Typedef size_t (* HASH_FUNC) (const char *);
 
HASH_FUNC HASH [] = {
BKDR_hash, FNV_hash, DEK_hash
};
 
 
Void bloom_filter_mark (BloomFilter * bf, const char * v)
{
HashResult * hr = (HashResult *) calloc (1, sizeof (HashResult) + (sizeof (size_t) * HASH_RESULT ));
 
For (int I = 0; I! = HASH_RESULT; ++ I ){
Hr-> result [I] = (HASH [I] (v) % BLOOM;
// Set the binary bit to 1
Bf [hr-> result [I]/8] | = 0x80UL> (hr-> result [I] % 8 );
// Printf ("** % lu | hash-% d [% lu] | offset [% X] \ n", HASH [I] (v), I, hr-> result [I], bf [hr-> result [I]/8]);
}
 
Free (hr );
}
 
Bool bloom_filter_check (BloomFilter * bf, const char * v)
{
HashResult * hr = (HashResult *) calloc (1, sizeof (HashResult) + (sizeof (size_t) * HASH_RESULT ));
 
Size_t in = HASH_RESULT;
For (int I = 0; I! = HASH_RESULT; ++ I ){
Hr-> result [I] = HASH [I] (v) % BLOOM;
// Printf ("** % lu | % X \ n", hr-> result [I], bf [hr-> result [I]/8]);
// Check this bit is "1" or not
If (bf [hr-> result [I]/8] & (0x80UL> (hr-> result [I] % 8 )))
In --;
}
 
Free (hr );
Return in = 0;
 
}
 
Int main ()
{
// Std: cout <BKDR_hash ("0") <std: endl;
// Std: cout <DEK_hash ("0") <std: endl;
// Std: cout <FNV_hash ("0") <std: endl;
 
BloomFilter * bloom = new (std: nothrow) BloomFilter [BLOOM];
If (NULL = bloom)
Printf ("No Space to build BloomFilter \ n"), exit (0 );
 
Printf ("BloomFilter Calloc Memory OK \ n ");
 
For (int I = 0; I! = 1000000; I ++ ){
Char buf [16] = {0 };
Sprintf (buf, "% d", I );
Bloom_filter_mark (bloom, buf );
}
Printf ("BloomFilter Build OK \ n ");
 
For (int I = 999995; I! = 1000010; I ++ ){
Char buf [16] = {0 };
Sprintf (buf, "% d", I );
If (bloom_filter_check (bloom, buf ))
Printf ("[FOUND] % d \ n", I );
}
 
Delete bloom;
 
Return 0;
}

Related Article

Contact Us

The content source of this page is from Internet, which doesn't represent Alibaba Cloud's opinion; products and services mentioned on that page don't have any relationship with Alibaba Cloud.
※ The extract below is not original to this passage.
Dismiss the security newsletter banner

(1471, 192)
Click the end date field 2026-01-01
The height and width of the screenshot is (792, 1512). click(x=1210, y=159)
If the content of the page makes you feel confusing, please write us an email, we will handle the problem within 5 days after receiving your email.

If you find any instances of plagiarism from the community, please send an email to: info-contact@alibabacloud.com and provide relevant evidence. A staff member will contact you within 5 working days.

A Free Trial That Lets You Build Big!

Start building with 50+ products and up to 12 months usage for Elastic Compute Service

  • Sales Support

    1 on 1 presale consultation

  • After-Sales Support

    24/7 Technical Support 6 Free Tickets per Quarter Faster Response

  • Alibaba Cloud offers highly flexible support services tailored to meet your exact needs.